R : Nous sommes dans la moyenne mondiale. C'est une situation que vous pouvez difficilement éviter. Mais, récemment, il semble qu'il y ait eu un réel effort commun : nous en sommes arrivés davantage d'échanges de renseignements.
Q : Comment pensez-vous que nous y soyons parvenus ?
R : La compréhension réciproque a évolué et, bien sûr, cela s'est arrivé produite que les autorités politiques l'ont demandé, imposé et ont dit : « nous voulons que cela soit fait ». Le fait que les instances politiques affichent une volonté très claire sur ce qu'elles veulent influence les activités des services. Il peut encore y avoir quelques rivalités mais l'autorité politique forcera les services à trouver des solutions.

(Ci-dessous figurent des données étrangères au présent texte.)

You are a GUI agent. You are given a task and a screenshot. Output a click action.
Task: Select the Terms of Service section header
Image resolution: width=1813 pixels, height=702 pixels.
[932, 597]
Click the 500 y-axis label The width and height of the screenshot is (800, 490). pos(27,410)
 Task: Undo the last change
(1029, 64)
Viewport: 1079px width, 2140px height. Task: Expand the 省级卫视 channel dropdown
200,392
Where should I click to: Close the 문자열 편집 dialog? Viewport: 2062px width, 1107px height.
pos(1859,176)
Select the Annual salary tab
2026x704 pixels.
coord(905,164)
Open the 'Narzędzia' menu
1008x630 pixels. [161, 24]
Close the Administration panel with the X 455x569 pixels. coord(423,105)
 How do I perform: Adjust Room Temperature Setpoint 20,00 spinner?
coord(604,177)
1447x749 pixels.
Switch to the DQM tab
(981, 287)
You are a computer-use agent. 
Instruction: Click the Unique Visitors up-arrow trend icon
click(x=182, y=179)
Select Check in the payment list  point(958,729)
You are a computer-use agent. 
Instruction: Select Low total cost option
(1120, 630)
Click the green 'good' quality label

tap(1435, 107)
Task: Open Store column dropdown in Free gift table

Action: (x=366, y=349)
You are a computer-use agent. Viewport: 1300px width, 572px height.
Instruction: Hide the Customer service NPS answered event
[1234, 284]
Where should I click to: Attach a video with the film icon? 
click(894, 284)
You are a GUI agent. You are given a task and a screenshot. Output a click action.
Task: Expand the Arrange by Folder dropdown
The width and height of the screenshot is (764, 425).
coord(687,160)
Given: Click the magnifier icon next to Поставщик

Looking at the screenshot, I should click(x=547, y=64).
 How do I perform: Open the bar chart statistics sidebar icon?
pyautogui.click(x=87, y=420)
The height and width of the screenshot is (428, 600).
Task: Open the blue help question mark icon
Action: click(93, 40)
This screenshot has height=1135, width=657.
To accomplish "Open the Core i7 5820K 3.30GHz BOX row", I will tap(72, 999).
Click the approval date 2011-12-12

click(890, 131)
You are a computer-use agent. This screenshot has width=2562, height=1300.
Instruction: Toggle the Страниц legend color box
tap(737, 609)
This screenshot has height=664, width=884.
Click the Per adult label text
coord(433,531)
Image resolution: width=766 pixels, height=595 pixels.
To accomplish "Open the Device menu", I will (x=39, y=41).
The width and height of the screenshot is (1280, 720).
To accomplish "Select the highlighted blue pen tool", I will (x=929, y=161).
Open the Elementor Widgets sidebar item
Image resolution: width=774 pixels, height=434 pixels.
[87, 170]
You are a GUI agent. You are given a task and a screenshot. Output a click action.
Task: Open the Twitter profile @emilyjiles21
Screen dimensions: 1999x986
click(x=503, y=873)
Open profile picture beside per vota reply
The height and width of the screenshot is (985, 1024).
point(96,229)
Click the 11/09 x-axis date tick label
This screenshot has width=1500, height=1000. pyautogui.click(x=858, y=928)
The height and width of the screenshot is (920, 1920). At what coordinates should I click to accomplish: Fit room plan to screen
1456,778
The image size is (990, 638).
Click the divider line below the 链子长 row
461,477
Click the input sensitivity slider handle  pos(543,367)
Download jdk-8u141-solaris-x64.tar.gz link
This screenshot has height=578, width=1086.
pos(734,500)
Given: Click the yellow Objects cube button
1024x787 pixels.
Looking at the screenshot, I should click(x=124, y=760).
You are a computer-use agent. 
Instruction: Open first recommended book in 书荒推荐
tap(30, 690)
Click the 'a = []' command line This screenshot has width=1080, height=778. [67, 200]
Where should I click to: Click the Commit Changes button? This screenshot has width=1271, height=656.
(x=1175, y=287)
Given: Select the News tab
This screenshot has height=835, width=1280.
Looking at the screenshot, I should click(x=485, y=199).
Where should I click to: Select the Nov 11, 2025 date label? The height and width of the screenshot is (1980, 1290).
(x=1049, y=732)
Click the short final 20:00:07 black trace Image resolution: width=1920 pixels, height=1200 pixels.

Pour cela, vous avez besoin d'une autorité politique, c'est-à-dire d'un Premier ministre qui accorde de l'importance à ce problème.
Q : Peut-on dire que l'attitude de l'armée concernant le renseignement est en train de changer ?
R : Les forces armées, comme la Gendarmerie ont leurs propres sources de renseignement. Ce qui compte vraiment, c'est de regrouper leur production avec celles du MIT. Légalement, c'est le MIT qui est responsable de l'ensemble du renseignement d'Etat. Tous les renseignements doivent être regroupés au MIT. Dans le passé, il y a eu quelques errements. Mais maintenant, nous sommes revenus à l'essence même de la loi. Le transfert du GES (le Commandement militaire des interceptions électromagnétiques) au MIT en est une illustration. Nous sommes revenus aux conditions énoncées dans la Loi n°2937 (qui définit les missions du MIT).
Q : Dans le passé, il y avait une rivalité entre civils et militaires ; maintenant, il semble qu'il y ait une rivalité entre le MIT et le ministère de l'intérieur.
R : Je n'ai pas connaissance de cela. Mais, au bout du compte, ce qui importe c'est comment le Premier ministre et le ministre de l'Intérieur agiront. Les services peuvent opérer indépendamment, mais seulement jusqu'à une certaine limite. Au final, ils obéissent au gouvernement.